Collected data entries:
____________________
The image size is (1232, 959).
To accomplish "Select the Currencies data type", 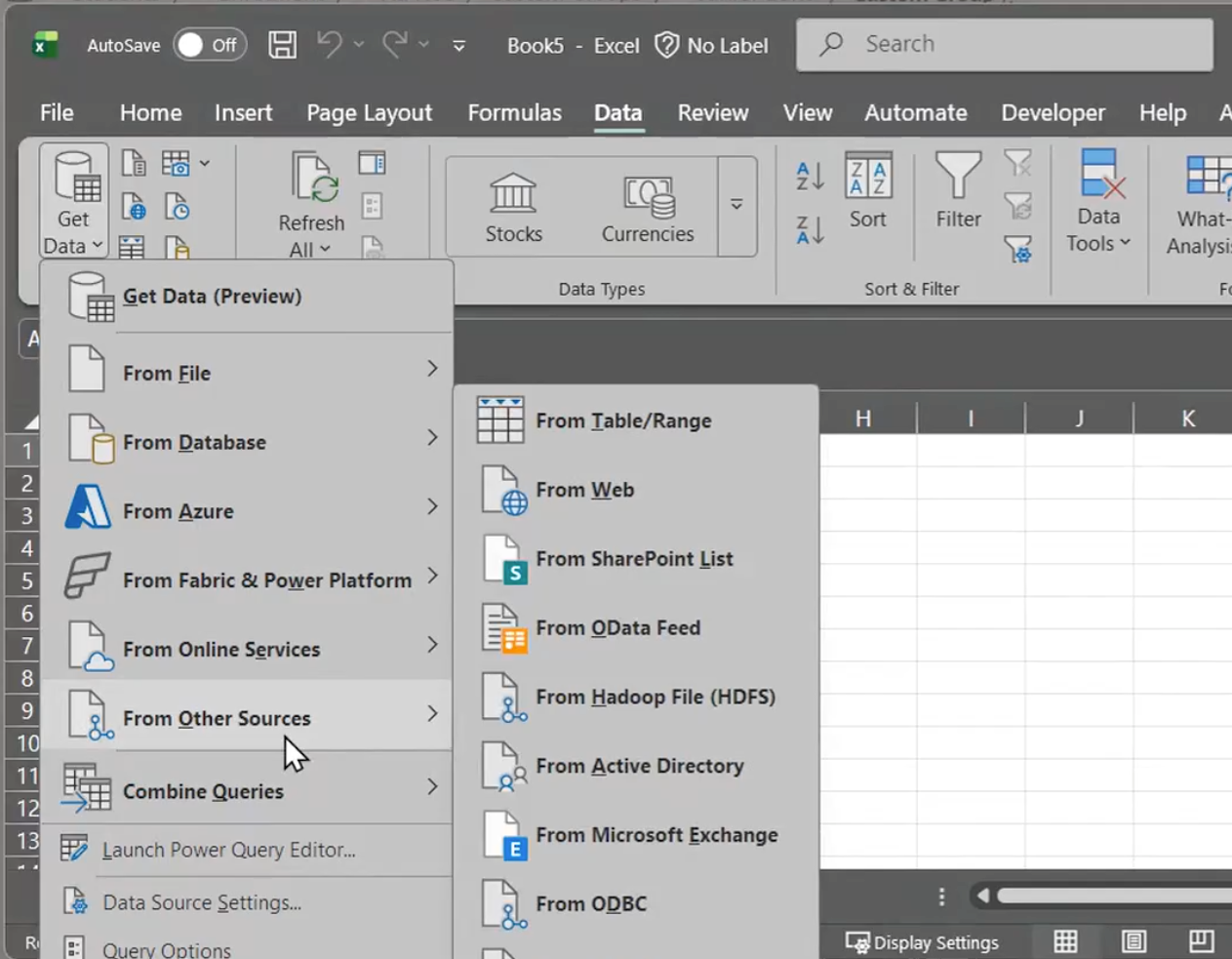I will [648, 208].
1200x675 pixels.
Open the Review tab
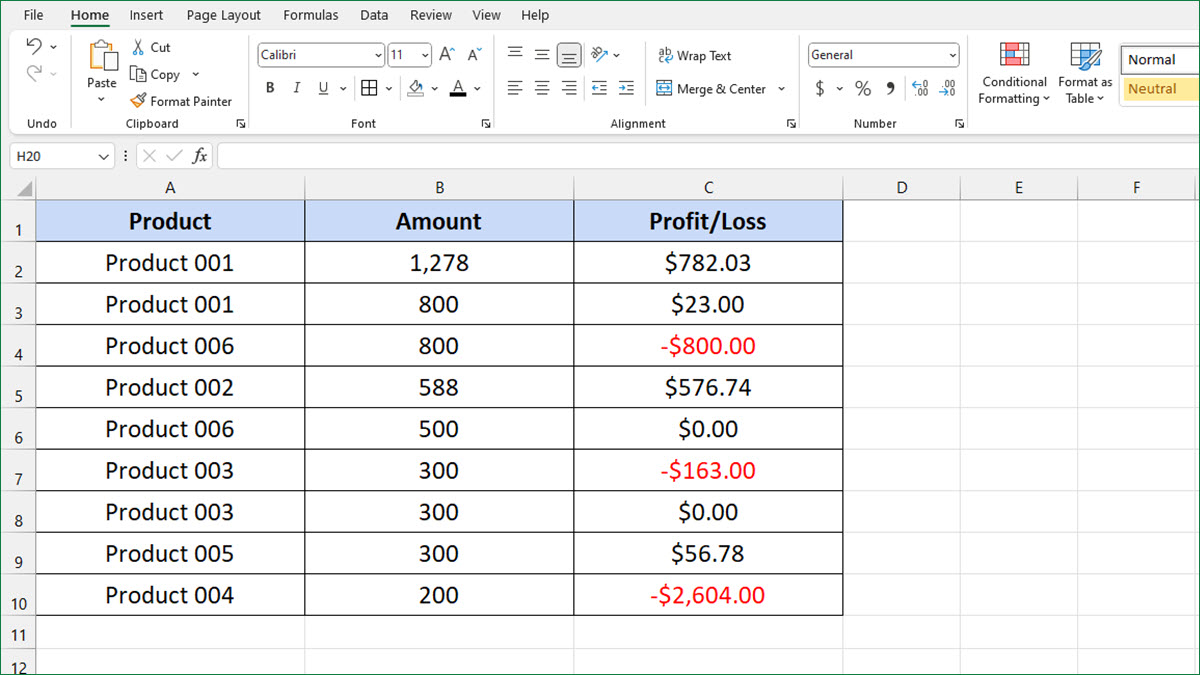pyautogui.click(x=430, y=15)
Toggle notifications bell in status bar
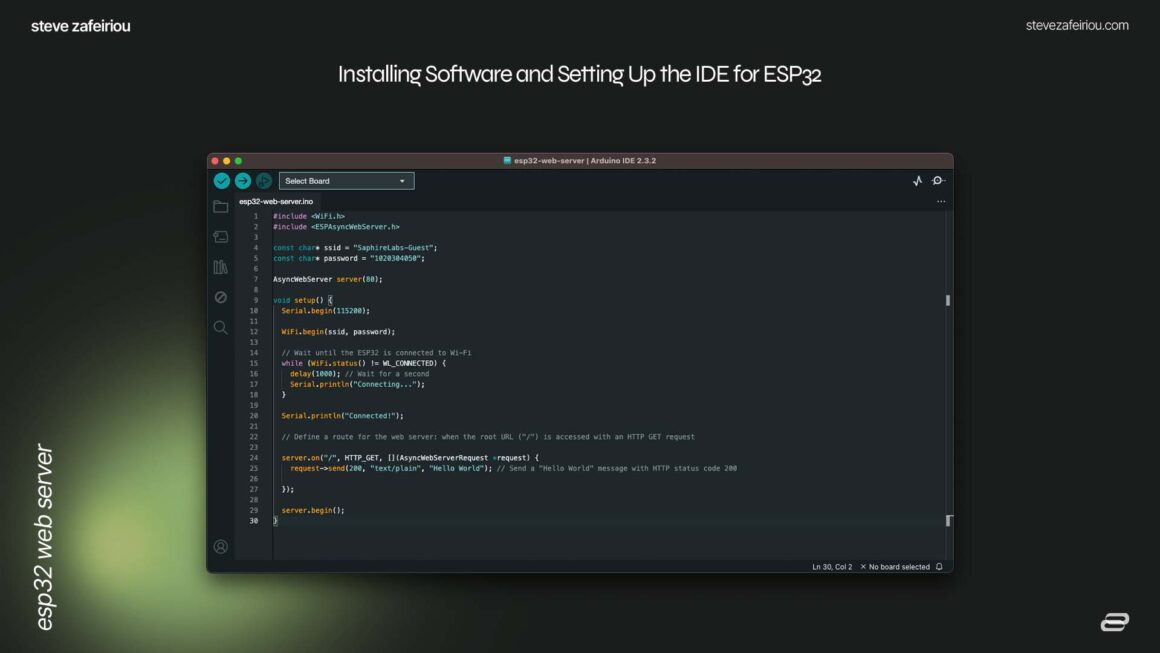 pyautogui.click(x=939, y=567)
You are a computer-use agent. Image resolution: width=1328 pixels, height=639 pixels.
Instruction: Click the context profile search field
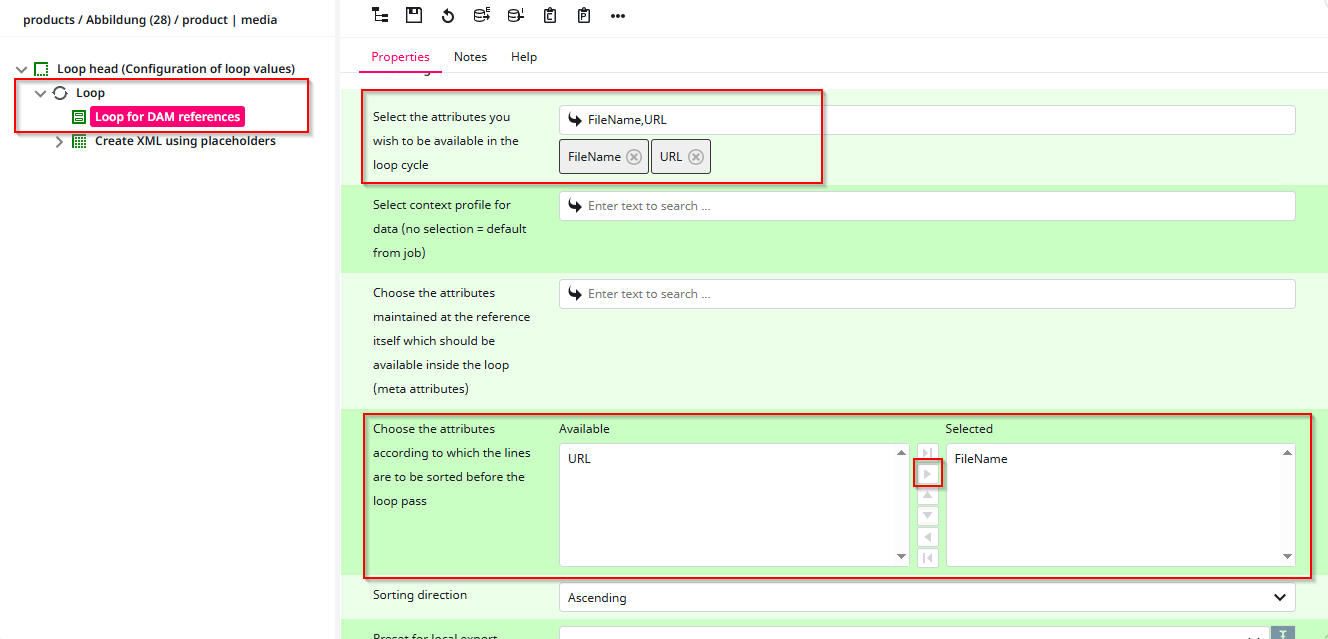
____________________
Action item =
Starting at the line that contains "Toggle notifications bell in status bar", transcribe each line through the last one of the entries above, exactly and without pictures.

Solution to the exercise =
Toggle notifications bell in status bar
 pyautogui.click(x=939, y=567)
You are a computer-use agent. Image resolution: width=1328 pixels, height=639 pixels.
Instruction: Click the context profile search field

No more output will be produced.